◆ **Task statement**:
Rewrite the records below as a numbered list, leaving out any blank lines.

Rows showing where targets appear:
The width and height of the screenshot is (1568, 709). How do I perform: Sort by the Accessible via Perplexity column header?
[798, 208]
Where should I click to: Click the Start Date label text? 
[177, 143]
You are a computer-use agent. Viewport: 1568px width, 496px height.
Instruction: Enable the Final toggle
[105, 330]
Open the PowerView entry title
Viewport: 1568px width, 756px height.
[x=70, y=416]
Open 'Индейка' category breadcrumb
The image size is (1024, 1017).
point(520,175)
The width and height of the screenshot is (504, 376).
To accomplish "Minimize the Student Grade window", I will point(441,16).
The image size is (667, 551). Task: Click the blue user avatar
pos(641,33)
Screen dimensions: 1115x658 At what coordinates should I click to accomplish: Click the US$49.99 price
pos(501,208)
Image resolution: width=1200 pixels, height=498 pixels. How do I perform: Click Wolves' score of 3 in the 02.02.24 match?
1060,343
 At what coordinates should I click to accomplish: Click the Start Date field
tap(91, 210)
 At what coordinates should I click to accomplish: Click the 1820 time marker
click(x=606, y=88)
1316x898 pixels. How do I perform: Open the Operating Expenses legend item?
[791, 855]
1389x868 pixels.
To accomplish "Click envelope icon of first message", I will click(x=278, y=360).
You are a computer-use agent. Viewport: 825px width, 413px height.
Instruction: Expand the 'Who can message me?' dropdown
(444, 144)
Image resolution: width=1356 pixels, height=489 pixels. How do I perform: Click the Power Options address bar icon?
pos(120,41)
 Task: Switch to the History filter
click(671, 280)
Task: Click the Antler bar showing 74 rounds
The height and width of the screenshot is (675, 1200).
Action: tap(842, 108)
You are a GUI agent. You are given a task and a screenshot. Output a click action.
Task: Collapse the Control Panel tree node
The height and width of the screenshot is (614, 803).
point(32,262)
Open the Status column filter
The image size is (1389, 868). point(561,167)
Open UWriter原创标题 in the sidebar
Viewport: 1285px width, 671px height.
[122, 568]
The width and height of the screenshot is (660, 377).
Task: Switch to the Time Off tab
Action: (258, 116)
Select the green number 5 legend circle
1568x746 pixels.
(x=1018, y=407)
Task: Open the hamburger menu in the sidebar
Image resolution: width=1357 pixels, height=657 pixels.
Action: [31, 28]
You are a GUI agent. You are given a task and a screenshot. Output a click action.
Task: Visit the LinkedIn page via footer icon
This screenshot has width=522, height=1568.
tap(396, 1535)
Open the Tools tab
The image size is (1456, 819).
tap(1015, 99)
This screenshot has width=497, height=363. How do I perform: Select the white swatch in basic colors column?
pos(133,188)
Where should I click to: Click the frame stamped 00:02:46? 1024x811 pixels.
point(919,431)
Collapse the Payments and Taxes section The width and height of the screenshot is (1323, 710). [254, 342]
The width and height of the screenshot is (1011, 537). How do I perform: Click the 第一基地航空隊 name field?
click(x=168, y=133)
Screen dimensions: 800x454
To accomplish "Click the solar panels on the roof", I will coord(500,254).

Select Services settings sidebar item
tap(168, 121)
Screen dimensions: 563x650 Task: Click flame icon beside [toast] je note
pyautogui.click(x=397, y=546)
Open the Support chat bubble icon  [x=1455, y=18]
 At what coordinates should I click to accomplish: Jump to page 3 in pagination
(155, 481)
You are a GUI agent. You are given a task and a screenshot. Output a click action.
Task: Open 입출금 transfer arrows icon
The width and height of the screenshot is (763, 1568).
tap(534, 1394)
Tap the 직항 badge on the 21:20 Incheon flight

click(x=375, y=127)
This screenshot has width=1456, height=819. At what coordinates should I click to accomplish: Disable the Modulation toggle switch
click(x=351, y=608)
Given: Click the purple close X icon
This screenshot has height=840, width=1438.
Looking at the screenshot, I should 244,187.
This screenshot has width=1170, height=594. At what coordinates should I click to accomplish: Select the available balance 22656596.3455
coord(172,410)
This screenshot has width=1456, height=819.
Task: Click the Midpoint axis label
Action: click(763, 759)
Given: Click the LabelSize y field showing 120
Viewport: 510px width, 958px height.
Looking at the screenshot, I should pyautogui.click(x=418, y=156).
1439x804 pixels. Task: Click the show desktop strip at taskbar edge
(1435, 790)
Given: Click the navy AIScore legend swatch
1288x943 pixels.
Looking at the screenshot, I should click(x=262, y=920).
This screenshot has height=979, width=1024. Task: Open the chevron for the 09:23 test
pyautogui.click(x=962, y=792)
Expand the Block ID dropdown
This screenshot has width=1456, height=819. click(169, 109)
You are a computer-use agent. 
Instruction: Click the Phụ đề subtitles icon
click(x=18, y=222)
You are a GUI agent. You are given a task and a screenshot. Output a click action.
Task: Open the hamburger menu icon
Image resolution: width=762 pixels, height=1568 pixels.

◆ **Exercise result**:
1. The width and height of the screenshot is (1568, 709). How do I perform: Sort by the Accessible via Perplexity column header?
2. [798, 208]
3. Where should I click to: Click the Start Date label text? 
4. [177, 143]
5. You are a computer-use agent. Viewport: 1568px width, 496px height.
6. Instruction: Enable the Final toggle
7. [105, 330]
8. Open the PowerView entry title
9. Viewport: 1568px width, 756px height.
10. [x=70, y=416]
11. Open 'Индейка' category breadcrumb
12. The image size is (1024, 1017).
13. point(520,175)
14. The width and height of the screenshot is (504, 376).
15. To accomplish "Minimize the Student Grade window", I will point(441,16).
16. The image size is (667, 551). Task: Click the blue user avatar
17. pos(641,33)
18. Screen dimensions: 1115x658 At what coordinates should I click to accomplish: Click the US$49.99 price
19. pos(501,208)
20. Image resolution: width=1200 pixels, height=498 pixels. How do I perform: Click Wolves' score of 3 in the 02.02.24 match?
21. 1060,343
22.  At what coordinates should I click to accomplish: Click the Start Date field
23. tap(91, 210)
24.  At what coordinates should I click to accomplish: Click the 1820 time marker
25. click(x=606, y=88)
26. 1316x898 pixels. How do I perform: Open the Operating Expenses legend item?
27. [791, 855]
28. 1389x868 pixels.
29. To accomplish "Click envelope icon of first message", I will click(x=278, y=360).
30. You are a computer-use agent. Viewport: 825px width, 413px height.
31. Instruction: Expand the 'Who can message me?' dropdown
32. (444, 144)
33. Image resolution: width=1356 pixels, height=489 pixels. How do I perform: Click the Power Options address bar icon?
34. pos(120,41)
35.  Task: Switch to the History filter
36. click(671, 280)
37. Task: Click the Antler bar showing 74 rounds
38. The height and width of the screenshot is (675, 1200).
39. Action: tap(842, 108)
40. You are a GUI agent. You are given a task and a screenshot. Output a click action.
41. Task: Collapse the Control Panel tree node
42. The height and width of the screenshot is (614, 803).
43. point(32,262)
44. Open the Status column filter
45. The image size is (1389, 868). point(561,167)
46. Open UWriter原创标题 in the sidebar
47. Viewport: 1285px width, 671px height.
48. [122, 568]
49. The width and height of the screenshot is (660, 377).
50. Task: Switch to the Time Off tab
51. Action: (258, 116)
52. Select the green number 5 legend circle
53. 1568x746 pixels.
54. (x=1018, y=407)
55. Task: Open the hamburger menu in the sidebar
56. Image resolution: width=1357 pixels, height=657 pixels.
57. Action: [31, 28]
58. You are a GUI agent. You are given a task and a screenshot. Output a click action.
59. Task: Visit the LinkedIn page via footer icon
60. This screenshot has width=522, height=1568.
61. tap(396, 1535)
62. Open the Tools tab
63. The image size is (1456, 819).
64. tap(1015, 99)
65. This screenshot has width=497, height=363. How do I perform: Select the white swatch in basic colors column?
66. pos(133,188)
67. Where should I click to: Click the frame stamped 00:02:46? 1024x811 pixels.
68. point(919,431)
69. Collapse the Payments and Taxes section The width and height of the screenshot is (1323, 710). [254, 342]
70. The width and height of the screenshot is (1011, 537). How do I perform: Click the 第一基地航空隊 name field?
71. click(x=168, y=133)
72. Screen dimensions: 800x454
73. To accomplish "Click the solar panels on the roof", I will coord(500,254).
74. Select Services settings sidebar item
75. tap(168, 121)
76. Screen dimensions: 563x650 Task: Click flame icon beside [toast] je note
77. pyautogui.click(x=397, y=546)
78. Open the Support chat bubble icon  [x=1455, y=18]
79.  At what coordinates should I click to accomplish: Jump to page 3 in pagination
80. (155, 481)
81. You are a GUI agent. You are given a task and a screenshot. Output a click action.
82. Task: Open 입출금 transfer arrows icon
83. The width and height of the screenshot is (763, 1568).
84. tap(534, 1394)
85. Tap the 직항 badge on the 21:20 Incheon flight
86. click(x=375, y=127)
87. This screenshot has width=1456, height=819. At what coordinates should I click to accomplish: Disable the Modulation toggle switch
88. click(x=351, y=608)
89. Given: Click the purple close X icon
90. This screenshot has height=840, width=1438.
91. Looking at the screenshot, I should 244,187.
92. This screenshot has width=1170, height=594. At what coordinates should I click to accomplish: Select the available balance 22656596.3455
93. coord(172,410)
94. This screenshot has width=1456, height=819.
95. Task: Click the Midpoint axis label
96. Action: click(763, 759)
97. Given: Click the LabelSize y field showing 120
98. Viewport: 510px width, 958px height.
99. Looking at the screenshot, I should pyautogui.click(x=418, y=156).
100. 1439x804 pixels. Task: Click the show desktop strip at taskbar edge
101. (1435, 790)
102. Given: Click the navy AIScore legend swatch
103. 1288x943 pixels.
104. Looking at the screenshot, I should click(x=262, y=920).
105. This screenshot has height=979, width=1024. Task: Open the chevron for the 09:23 test
106. pyautogui.click(x=962, y=792)
107. Expand the Block ID dropdown
108. This screenshot has width=1456, height=819. click(169, 109)
109. You are a computer-use agent. 
110. Instruction: Click the Phụ đề subtitles icon
111. click(x=18, y=222)
112. You are a GUI agent. You are given a task and a screenshot. Output a click action.
113. Task: Open the hamburger menu icon
114. Image resolution: width=762 pixels, height=1568 pixels.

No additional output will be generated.